John von Neumann was a Hungarian-American mathematician, physicist, and polymath. A child prodigy, by the age of eight he was familiar with calculus and knew Ancient Greek.
Von Neumann became a naturalized citizen of the US in 1937, while a professor at the Institute for Advanced Study. He joined the Manhattan Project in 1943, working on the immense number of calculations needed to build the atomic bomb. He showed that the implosion design, which would later be used in the Trinity and Fat Man bombs, was likely faster and more efficient than the gun design. Von Neumann's principal contribution to the Project was the concept and design of the explosive lenses used in the implosion bombs.
Von Neumann was also included in the target selection committee responsible for choosing the Japanese cities of Hiroshima and Nagasaki as the first targets for the atomic bomb. He oversaw the computations related to the expected size of the bomb blasts, estimated death tolls, and the distance above the ground at which the bombs should be detonated for maximum effect.

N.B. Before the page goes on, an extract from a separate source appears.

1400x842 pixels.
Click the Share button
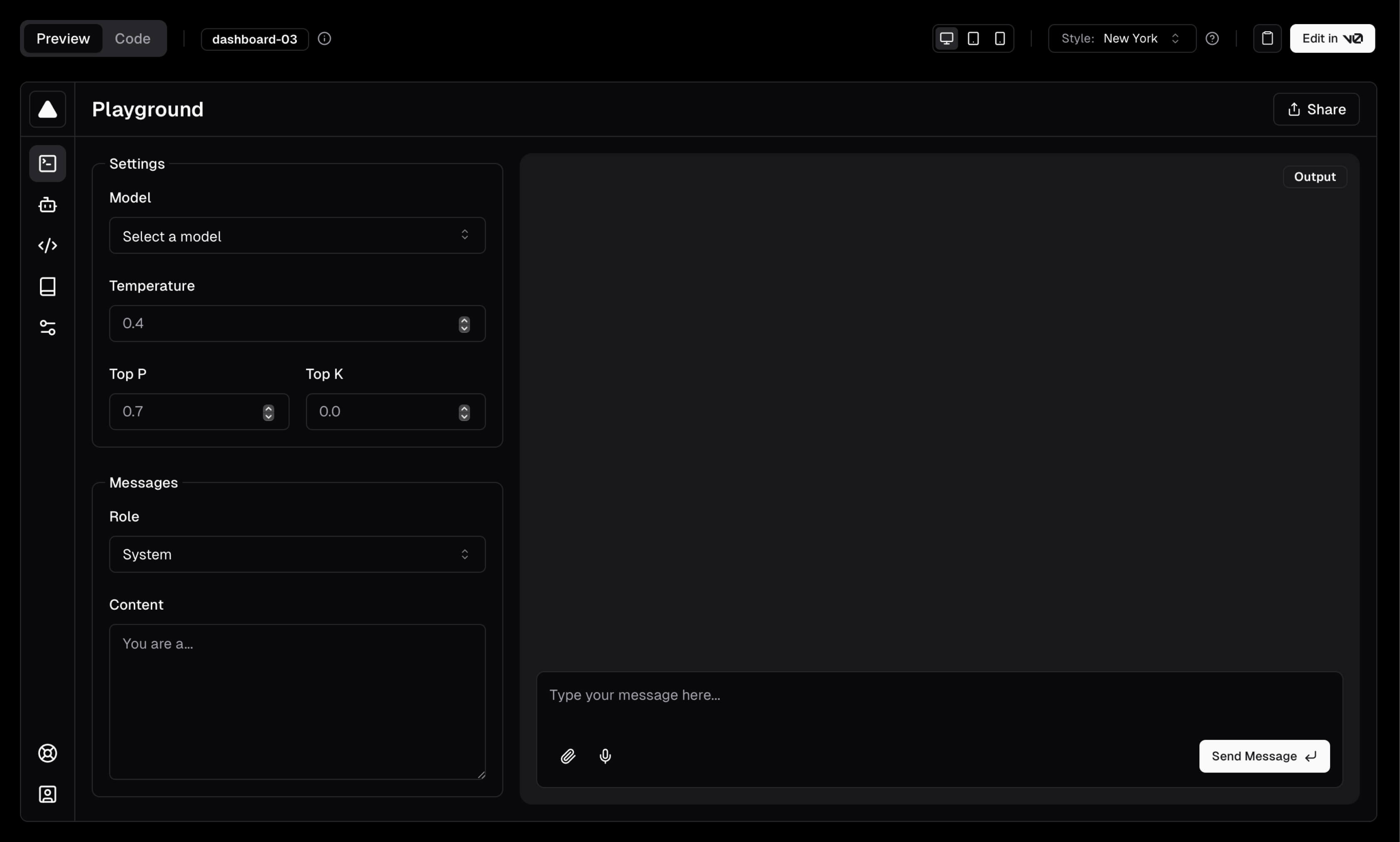[x=1315, y=109]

After the Manhattan Project, von Neumann worked closely with Edward Teller and Klaus Fuchs to solve problems related to the development of the hydrogen bomb.
Von Neumann's contributions to science, mathematics, and early computing are countless. His gift for applied mathematics took his works in directions that influenced quantum theory, automata theory, economics, and even defense planning. Von Neumann is considered the father of game theory, which has had a broad influence in fields ranging from economics to evolutionary biology.
Von Neumann was also a founding figure in modern computing. He was the first to describe a computer architecture in which the data and the program are both stored in the computer's memory in the same address space. Von Neumann also helped develop the Electronic Numerical Integrator And Computer (ENIAC), the first electronic general-purpose computer. One of its first programs was a study of the feasibility of the hydrogen bomb. Von Neumann's team also performed the world's first numerical weather forcasts on the ENIAC computer.
Von Neumann's ability to instantaneously perform complex operations in his head stunned other mathematicians, and his photographic memory allowed him to recall information without hesitation. Nobel Laureate Hans Bethe could not comprehend von Neumann's incredible intellect: "I have sometimes wondered whether a brain like von Neumann's does not indicate a species superior to that of man."